この変形性股関節症では、関節の軟骨がすり減り、関節のすき間が狭くなって痛みを生じるが、その程度により四期(前期・初期・進行期・末期)に分類される。レントゲン写真上は全く異常を認めないものが前期、軟骨が部分的にすり減って関節のすき間がわずかに狭くなっているのが初期。
進行期になると、軟骨が広範囲に障害されて関節のすき間が明らかに狭くなり、骨(こっ)棘(きょく)(骨のとげ)が形成される。
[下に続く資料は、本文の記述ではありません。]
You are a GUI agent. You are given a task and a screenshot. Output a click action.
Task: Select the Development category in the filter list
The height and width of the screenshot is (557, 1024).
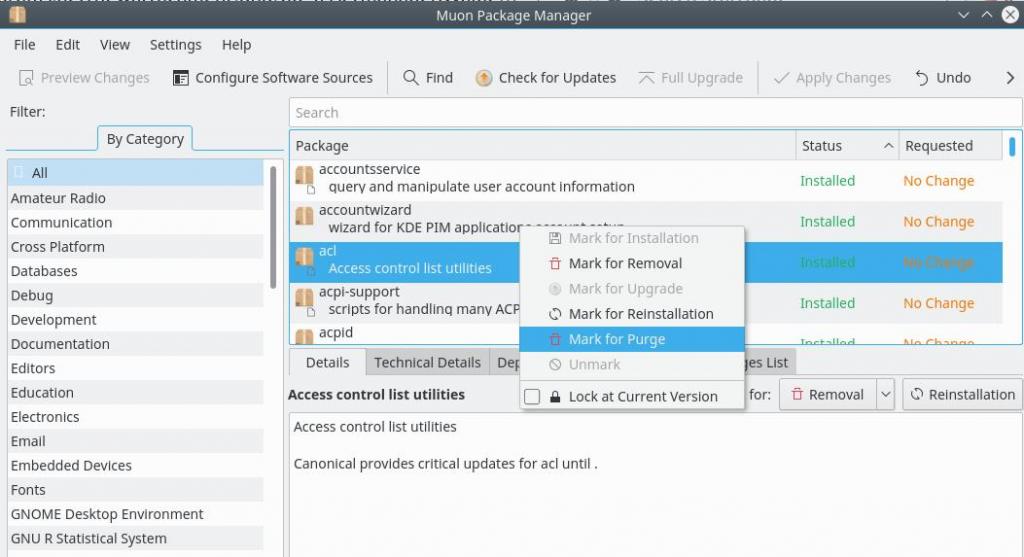click(x=54, y=320)
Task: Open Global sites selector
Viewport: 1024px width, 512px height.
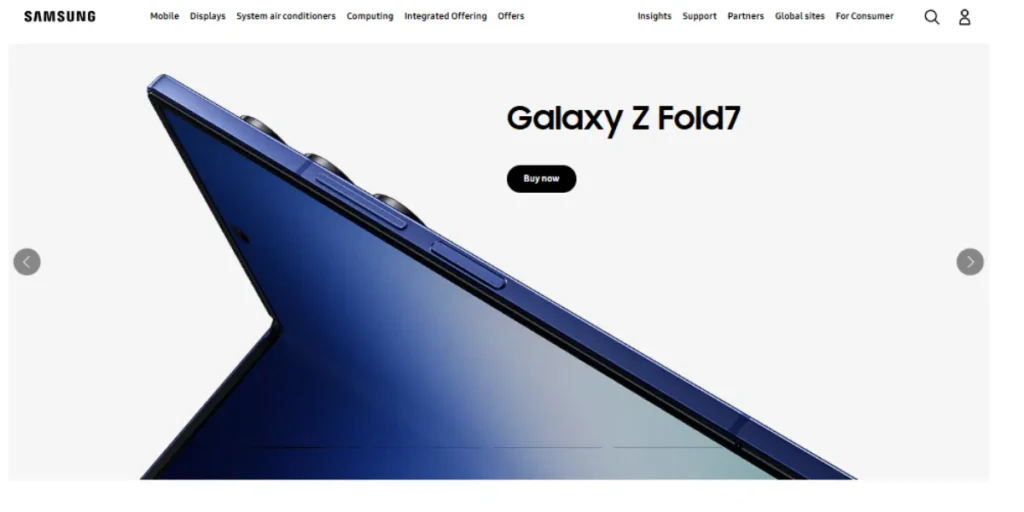Action: (800, 16)
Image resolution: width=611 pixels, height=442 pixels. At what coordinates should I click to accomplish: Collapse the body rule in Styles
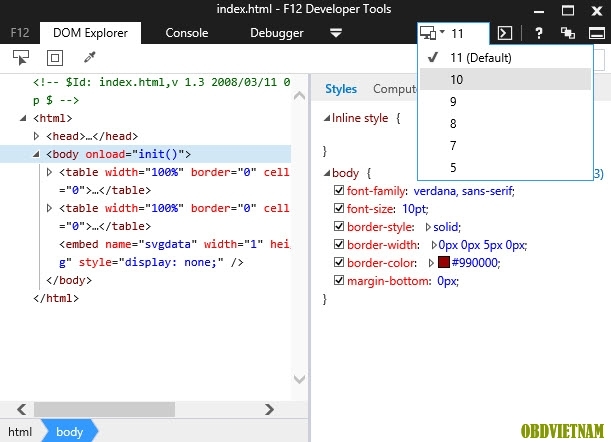point(324,174)
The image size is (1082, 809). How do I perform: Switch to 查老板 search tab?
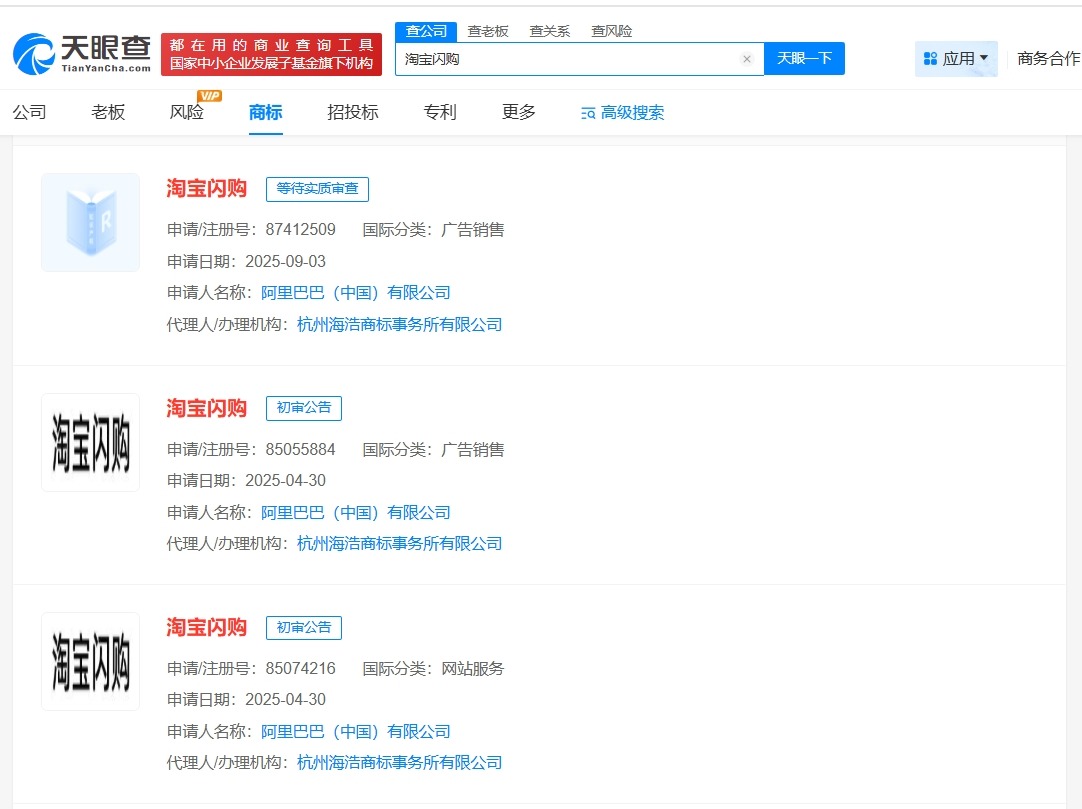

末期には、軟骨が完全に失われて関節のすき間も消失し、階段の昇り降りが困難、靴下が履けない、といった状態になる。さらには廃用性萎縮のために大腿骨が細くなってしまうこともある。当初、痛みは動作の開始時に限られるが、進行するにつれて持続的なものとなる。
治療は、初期では非ステロイド性抗炎症薬の投与と筋力強化のためのトレーニングが主となるが、進行期―末期には股関節を矯正する「骨切り術」、「人工股関節形成術」などが行われる。なお、痛みが股関節を取り巻く滑(かつ)膜(まく)や関節包の炎症が主となって引き起こされている状態ではペインクリニックの適応となる。
ペインクリニックでは、股関節周囲でのトリガーポイント注射、閉鎖神経ブロック、外側大腿皮神経ブロックなどを行っている。また関節内へのヒアルロン酸や局所麻酔薬の注入が有効なことも多い。